[WRITTEN PROBLEM]
Reproduce the following records line for line, with no changes.

════

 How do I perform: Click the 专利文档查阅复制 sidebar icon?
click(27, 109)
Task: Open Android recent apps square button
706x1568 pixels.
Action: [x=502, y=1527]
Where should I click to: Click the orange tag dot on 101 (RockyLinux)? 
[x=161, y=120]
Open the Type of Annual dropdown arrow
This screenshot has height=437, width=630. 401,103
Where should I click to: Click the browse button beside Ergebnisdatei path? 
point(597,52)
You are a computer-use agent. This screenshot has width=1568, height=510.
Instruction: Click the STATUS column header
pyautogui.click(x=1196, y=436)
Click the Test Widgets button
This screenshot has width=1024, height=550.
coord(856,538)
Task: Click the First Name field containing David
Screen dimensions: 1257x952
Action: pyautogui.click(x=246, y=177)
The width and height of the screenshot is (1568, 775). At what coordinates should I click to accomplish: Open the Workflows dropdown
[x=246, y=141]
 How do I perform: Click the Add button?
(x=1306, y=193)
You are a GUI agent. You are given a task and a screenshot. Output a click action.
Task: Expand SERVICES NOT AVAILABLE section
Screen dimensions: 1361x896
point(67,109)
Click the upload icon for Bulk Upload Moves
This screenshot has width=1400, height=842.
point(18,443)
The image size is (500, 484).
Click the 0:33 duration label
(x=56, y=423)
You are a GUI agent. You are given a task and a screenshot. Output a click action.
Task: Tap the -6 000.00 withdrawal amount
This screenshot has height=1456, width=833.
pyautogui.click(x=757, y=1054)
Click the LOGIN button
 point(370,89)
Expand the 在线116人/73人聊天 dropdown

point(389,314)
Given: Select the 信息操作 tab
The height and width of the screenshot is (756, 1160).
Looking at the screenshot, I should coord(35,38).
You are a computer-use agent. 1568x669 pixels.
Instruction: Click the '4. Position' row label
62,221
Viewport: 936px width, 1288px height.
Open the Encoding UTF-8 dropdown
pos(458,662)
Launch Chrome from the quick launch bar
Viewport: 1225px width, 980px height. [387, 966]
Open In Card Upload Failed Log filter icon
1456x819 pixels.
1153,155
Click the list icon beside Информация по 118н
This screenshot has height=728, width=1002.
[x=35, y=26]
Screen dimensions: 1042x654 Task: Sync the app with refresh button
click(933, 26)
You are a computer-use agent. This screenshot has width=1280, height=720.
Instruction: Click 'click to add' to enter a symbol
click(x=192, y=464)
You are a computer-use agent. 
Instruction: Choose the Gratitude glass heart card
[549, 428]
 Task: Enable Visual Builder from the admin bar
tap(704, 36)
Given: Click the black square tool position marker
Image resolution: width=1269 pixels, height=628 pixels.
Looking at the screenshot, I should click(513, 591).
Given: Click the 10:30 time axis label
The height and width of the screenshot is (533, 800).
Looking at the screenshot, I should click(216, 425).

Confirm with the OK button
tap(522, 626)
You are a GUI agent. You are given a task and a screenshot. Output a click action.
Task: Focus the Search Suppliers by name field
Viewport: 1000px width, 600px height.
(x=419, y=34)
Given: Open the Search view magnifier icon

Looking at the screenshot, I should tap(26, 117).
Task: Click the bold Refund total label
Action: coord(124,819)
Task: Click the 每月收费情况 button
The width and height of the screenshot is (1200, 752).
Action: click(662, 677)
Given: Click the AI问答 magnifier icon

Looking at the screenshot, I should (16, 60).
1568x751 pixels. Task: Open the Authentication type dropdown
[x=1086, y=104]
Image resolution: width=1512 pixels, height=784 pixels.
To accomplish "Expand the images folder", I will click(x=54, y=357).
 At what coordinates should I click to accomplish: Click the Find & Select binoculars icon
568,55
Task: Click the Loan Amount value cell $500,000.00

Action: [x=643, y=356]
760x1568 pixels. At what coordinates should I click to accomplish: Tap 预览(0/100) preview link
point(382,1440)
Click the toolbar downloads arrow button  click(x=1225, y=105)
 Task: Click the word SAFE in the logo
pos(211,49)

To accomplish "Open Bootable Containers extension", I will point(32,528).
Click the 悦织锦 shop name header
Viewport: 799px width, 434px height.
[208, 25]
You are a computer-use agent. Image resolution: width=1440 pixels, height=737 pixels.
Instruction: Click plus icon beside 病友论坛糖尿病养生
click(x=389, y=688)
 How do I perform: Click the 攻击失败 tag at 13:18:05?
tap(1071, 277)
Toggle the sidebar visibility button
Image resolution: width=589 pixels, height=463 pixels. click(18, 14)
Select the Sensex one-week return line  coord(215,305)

════

[RESPONSE FOR THIS EXERCISE]
 How do I perform: Click the 专利文档查阅复制 sidebar icon?
click(27, 109)
Task: Open Android recent apps square button
706x1568 pixels.
Action: [x=502, y=1527]
Where should I click to: Click the orange tag dot on 101 (RockyLinux)? 
[x=161, y=120]
Open the Type of Annual dropdown arrow
This screenshot has height=437, width=630. 401,103
Where should I click to: Click the browse button beside Ergebnisdatei path? 
point(597,52)
You are a computer-use agent. This screenshot has width=1568, height=510.
Instruction: Click the STATUS column header
pyautogui.click(x=1196, y=436)
Click the Test Widgets button
This screenshot has width=1024, height=550.
coord(856,538)
Task: Click the First Name field containing David
Screen dimensions: 1257x952
Action: pyautogui.click(x=246, y=177)
The width and height of the screenshot is (1568, 775). At what coordinates should I click to accomplish: Open the Workflows dropdown
[x=246, y=141]
 How do I perform: Click the Add button?
(x=1306, y=193)
You are a GUI agent. You are given a task and a screenshot. Output a click action.
Task: Expand SERVICES NOT AVAILABLE section
Screen dimensions: 1361x896
point(67,109)
Click the upload icon for Bulk Upload Moves
This screenshot has width=1400, height=842.
point(18,443)
The image size is (500, 484).
Click the 0:33 duration label
(x=56, y=423)
You are a GUI agent. You are given a task and a screenshot. Output a click action.
Task: Tap the -6 000.00 withdrawal amount
This screenshot has height=1456, width=833.
pyautogui.click(x=757, y=1054)
Click the LOGIN button
 point(370,89)
Expand the 在线116人/73人聊天 dropdown

point(389,314)
Given: Select the 信息操作 tab
The height and width of the screenshot is (756, 1160).
Looking at the screenshot, I should coord(35,38).
You are a computer-use agent. 1568x669 pixels.
Instruction: Click the '4. Position' row label
62,221
Viewport: 936px width, 1288px height.
Open the Encoding UTF-8 dropdown
pos(458,662)
Launch Chrome from the quick launch bar
Viewport: 1225px width, 980px height. [387, 966]
Open In Card Upload Failed Log filter icon
1456x819 pixels.
1153,155
Click the list icon beside Информация по 118н
This screenshot has height=728, width=1002.
[x=35, y=26]
Screen dimensions: 1042x654 Task: Sync the app with refresh button
click(933, 26)
You are a computer-use agent. This screenshot has width=1280, height=720.
Instruction: Click 'click to add' to enter a symbol
click(x=192, y=464)
You are a computer-use agent. 
Instruction: Choose the Gratitude glass heart card
[549, 428]
 Task: Enable Visual Builder from the admin bar
tap(704, 36)
Given: Click the black square tool position marker
Image resolution: width=1269 pixels, height=628 pixels.
Looking at the screenshot, I should click(513, 591).
Given: Click the 10:30 time axis label
The height and width of the screenshot is (533, 800).
Looking at the screenshot, I should click(216, 425).

Confirm with the OK button
tap(522, 626)
You are a GUI agent. You are given a task and a screenshot. Output a click action.
Task: Focus the Search Suppliers by name field
Viewport: 1000px width, 600px height.
(x=419, y=34)
Given: Open the Search view magnifier icon

Looking at the screenshot, I should tap(26, 117).
Task: Click the bold Refund total label
Action: coord(124,819)
Task: Click the 每月收费情况 button
The width and height of the screenshot is (1200, 752).
Action: click(662, 677)
Given: Click the AI问答 magnifier icon

Looking at the screenshot, I should (16, 60).
1568x751 pixels. Task: Open the Authentication type dropdown
[x=1086, y=104]
Image resolution: width=1512 pixels, height=784 pixels.
To accomplish "Expand the images folder", I will click(x=54, y=357).
 At what coordinates should I click to accomplish: Click the Find & Select binoculars icon
568,55
Task: Click the Loan Amount value cell $500,000.00

Action: [x=643, y=356]
760x1568 pixels. At what coordinates should I click to accomplish: Tap 预览(0/100) preview link
point(382,1440)
Click the toolbar downloads arrow button  click(x=1225, y=105)
 Task: Click the word SAFE in the logo
pos(211,49)

To accomplish "Open Bootable Containers extension", I will point(32,528).
Click the 悦织锦 shop name header
Viewport: 799px width, 434px height.
[208, 25]
You are a computer-use agent. Image resolution: width=1440 pixels, height=737 pixels.
Instruction: Click plus icon beside 病友论坛糖尿病养生
click(x=389, y=688)
 How do I perform: Click the 攻击失败 tag at 13:18:05?
tap(1071, 277)
Toggle the sidebar visibility button
Image resolution: width=589 pixels, height=463 pixels. click(18, 14)
Select the Sensex one-week return line  coord(215,305)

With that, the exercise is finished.